TASK GOAL => Omit every picture, then return each line of the data below exactly.
(ENTRIES PROVIDED)
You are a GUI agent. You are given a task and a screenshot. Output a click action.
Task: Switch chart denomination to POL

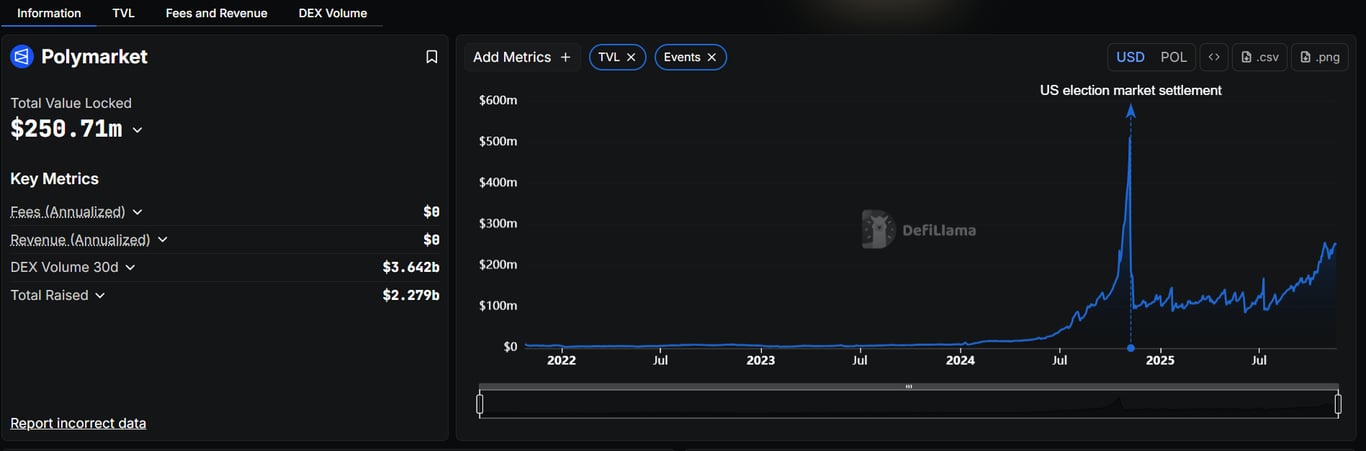tap(1174, 57)
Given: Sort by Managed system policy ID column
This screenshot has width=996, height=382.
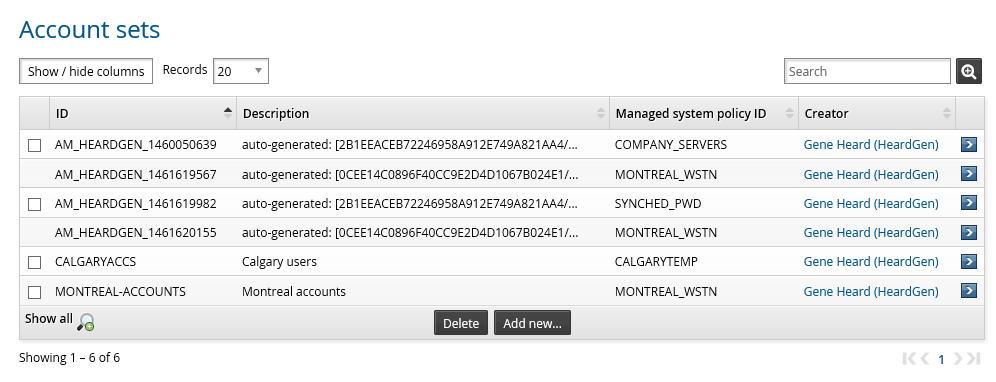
(End ENTRIES PROVIDED)
ANSWER =>
You are a GUI agent. You are given a task and a screenshot. Output a click action.
Task: Switch chart denomination to POL

tap(1174, 57)
Given: Sort by Managed system policy ID column
This screenshot has width=996, height=382.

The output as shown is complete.